DOCUMENT SECTION:

_ _ _ _

# Exposing the rafters on my porch



## packer_rich (Jan 16, 2011)

2. I don't understand this statement. Are you going to cut 1 1/2" and 5 1/2 pieces of bead board to wrap the rafters? Seems like a lot of work. My suggestion would be to paint the whole thing. If you use a flat black, it will not draw a lot of attention to the rafters, and at night will be almost invisible.


----------



## tahens (Jun 5, 2012)

packer_rich said:


> 2. I don't understand this statement. *Are you going to cut 1 1/2" and 5 1/2 pieces of bead board to wrap the rafters?* Seems like a lot of work. My suggestion would be to paint the whole thing. If you use a flat black, it will not draw a lot of attention to the rafters, and at night will be almost invisible.


No. I am looking to conceal the unsightly roof sheathing with the shingle nails poking through. The options I am currently considering are:

1) Fir down between the rafters and then place beadboard planks (approx. 22.5" x 6') between each set of rafters.

2) Nail the beadboard to the underside of the rafters and then trim seams with 1x2 (on every rafter). My thinking is that this will be much easier, and the trim will give the effect of exposed rafters.

I like your idea of flat black paint though. I might have to test that by painting one section to see how it looks.

_ _ _ _

COLLECTED MATERIAL:
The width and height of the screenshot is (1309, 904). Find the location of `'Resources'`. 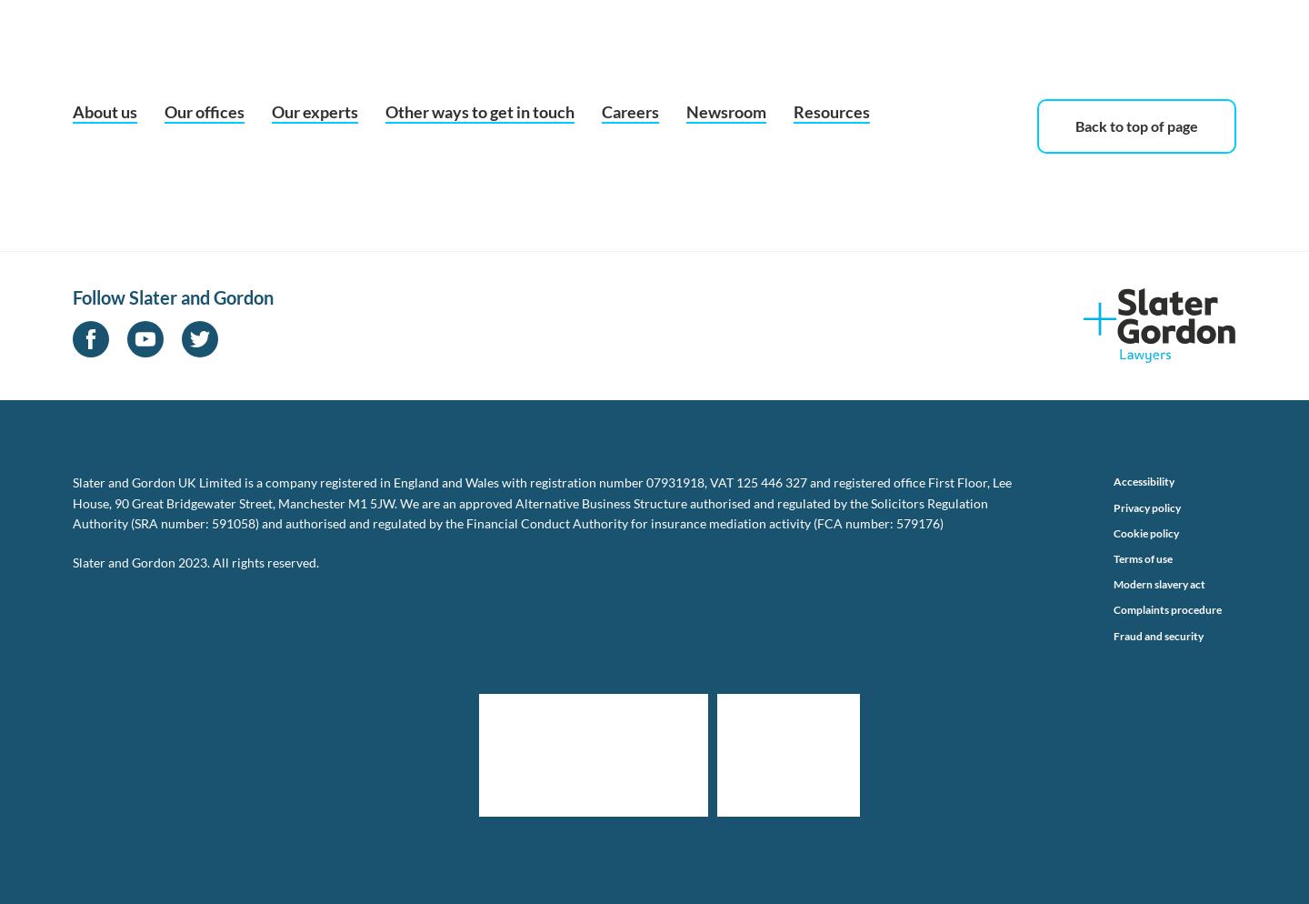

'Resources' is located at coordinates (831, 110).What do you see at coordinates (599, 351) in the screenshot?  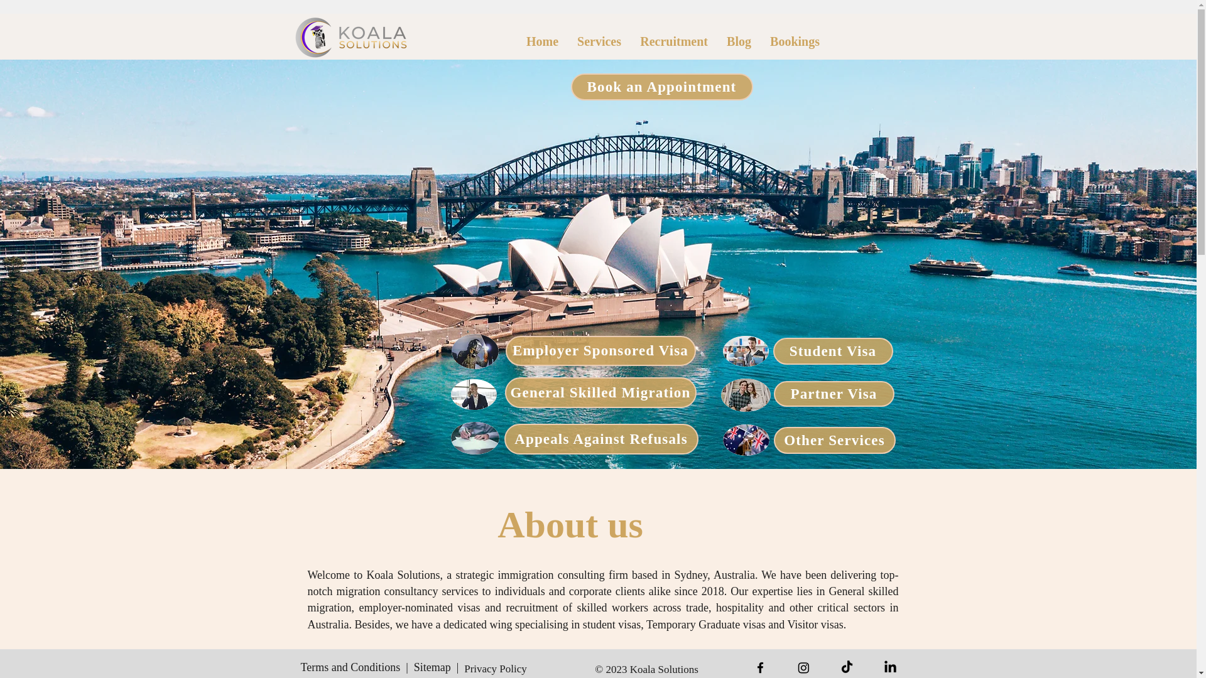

_ _ _ _

GIVEN EXERCISE A:
Can you rewrite the paragraph in the porch rafters thread that begins "2) Nail the beadboard to the underside" as a short list that keeps its main facts?
GIVEN EXERCISE B:
Could you write what comes next in the porch rafters thread, starting after its last post?

WRITTEN RESPONSE A:
- Nail the beadboard to the underside of the rafters.
- Trim the seams with 1x2 on every rafter.
- This is expected to be much easier.
- The trim would give the effect of exposed rafters.

WRITTEN RESPONSE B:
----------



## silversport (Feb 4, 2012)

Just giving you some ideas.


----------



## kwikfishron (Mar 11, 2010)

tahens said:


> I am looking to conceal the unsightly roof sheathing with the shingle nails poking through.


Just clip the nails off flush and paint.


----------



## tahens (Jun 5, 2012)

kwikfishron said:


> Just clip the nails off flush and paint.


Not a bad idea either! As I continue to stare at the ceiling, I will now weigh whether or not this isn't just as acceptable as my other options. 

Great forum!


----------



## tahens (Jun 5, 2012)

silversport said:


> Just giving you some ideas.


That is kind of the look we are going for. Thanks for the pics! I'd like to determine how many of my horizontal joists (term?) I can remove to open it up a bit more like shown here. 

Side note: My wife wants the same fan on our porch. Must be a VA thing.


----------



## Gary in WA (Mar 11, 2009)

Check with your local AHJ. Most areas require light-frame roof systems of living spaces to be covered in case of fire; no exposed rafters, ceiling joists, roof sheathing, unless heavy-timber framed.....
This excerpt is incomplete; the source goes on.